## Your goal
Every line containing the string "This" should be returned from the records.

## Data
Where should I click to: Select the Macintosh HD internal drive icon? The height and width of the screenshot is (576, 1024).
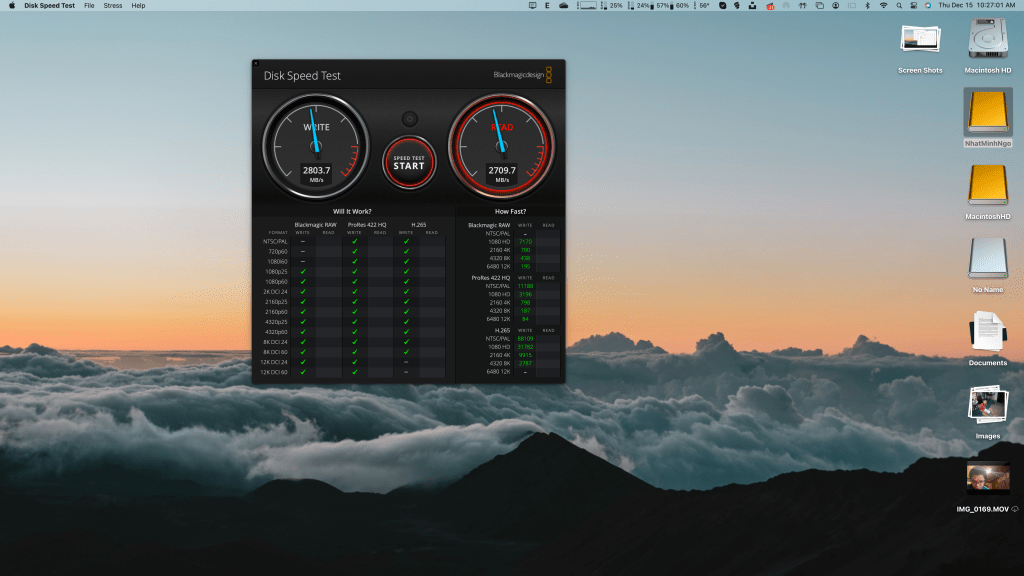pyautogui.click(x=988, y=42)
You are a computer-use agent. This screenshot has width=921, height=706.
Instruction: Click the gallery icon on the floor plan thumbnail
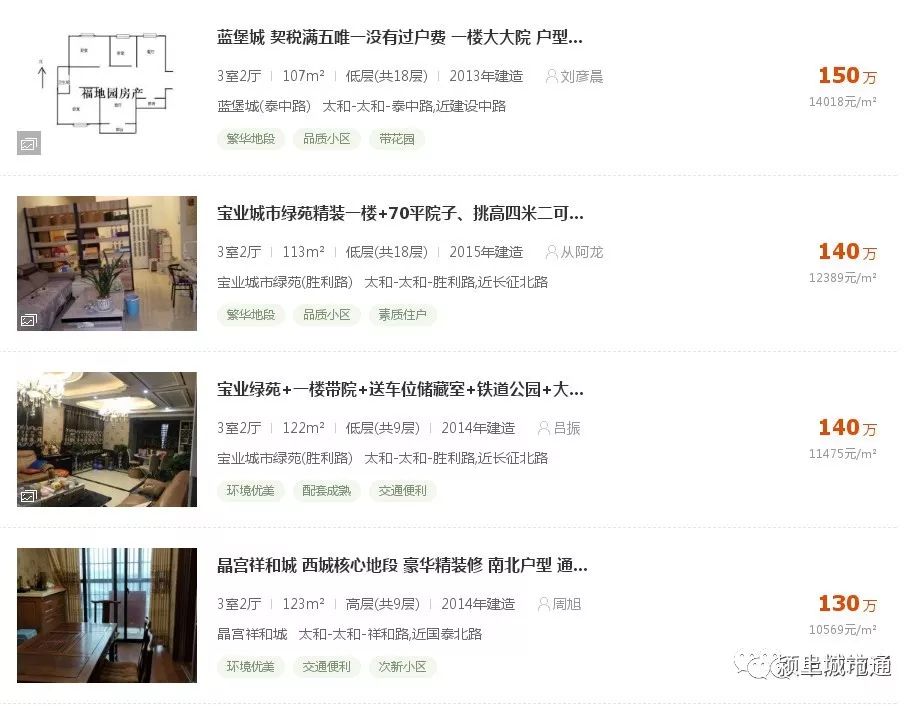coord(29,143)
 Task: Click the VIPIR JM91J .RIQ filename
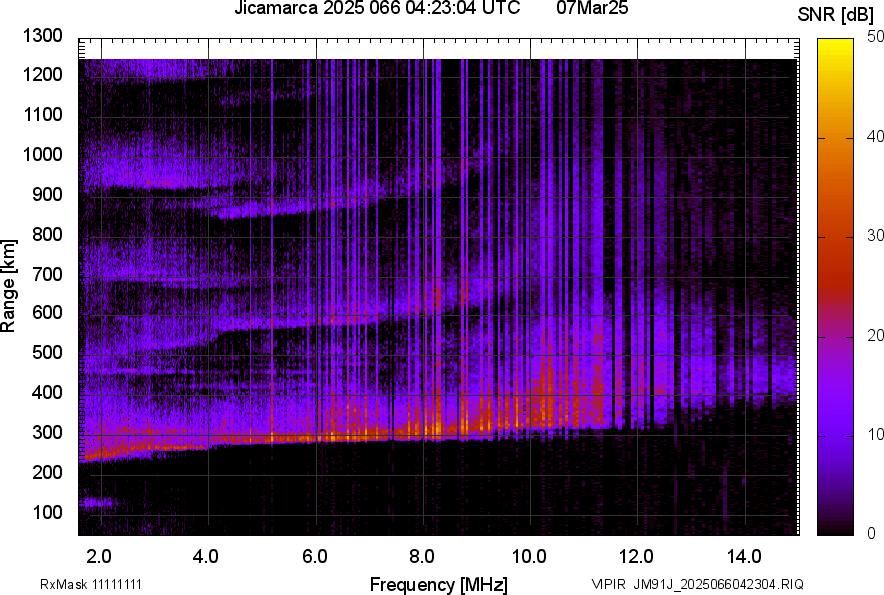click(697, 584)
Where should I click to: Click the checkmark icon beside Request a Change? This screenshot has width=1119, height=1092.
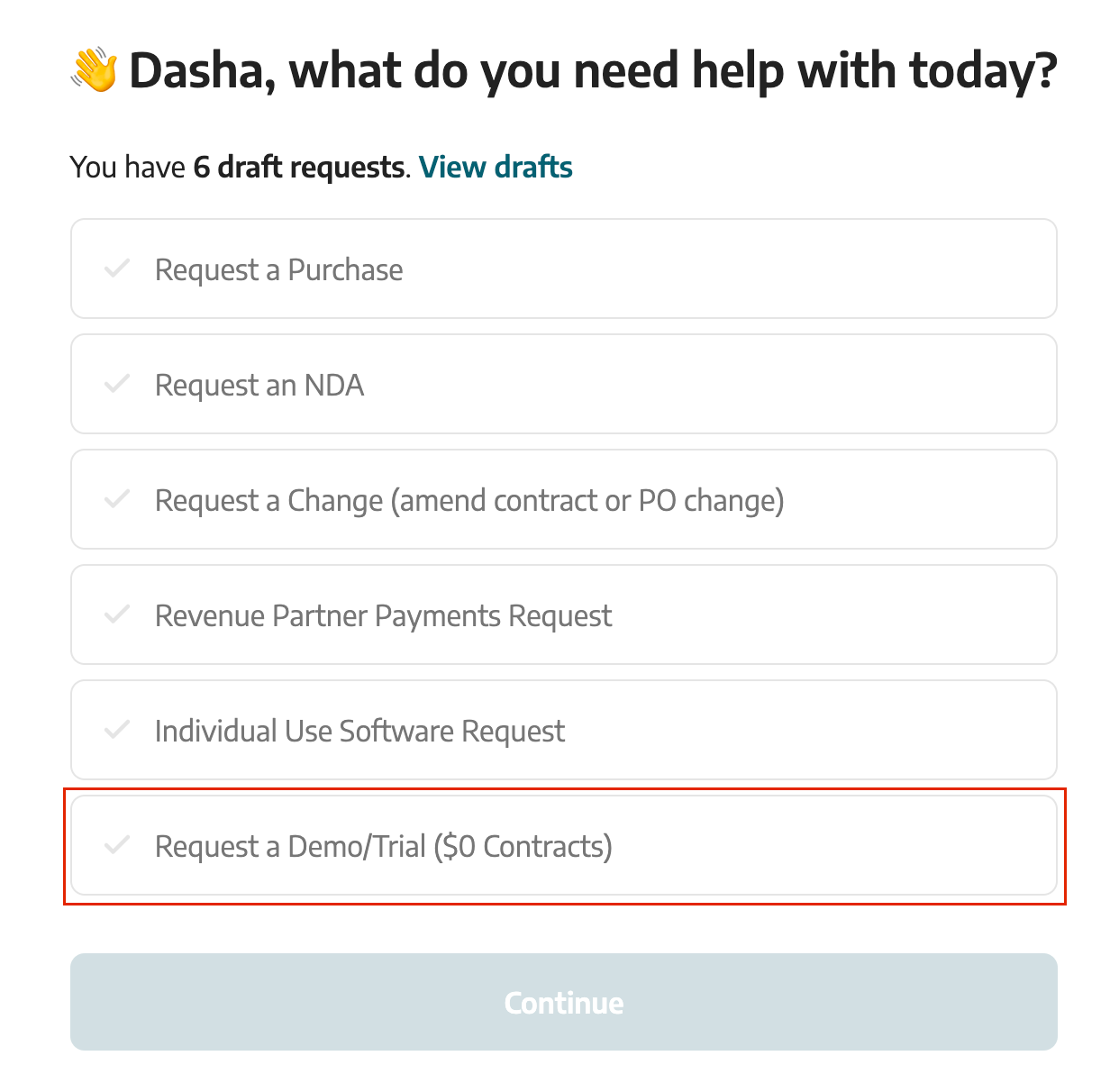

## Response to the task
You are a computer-use agent. This screenshot has width=921, height=706.
Where should I click to: Click the checkmark icon beside Request a Change? This screenshot has width=1119, height=1092.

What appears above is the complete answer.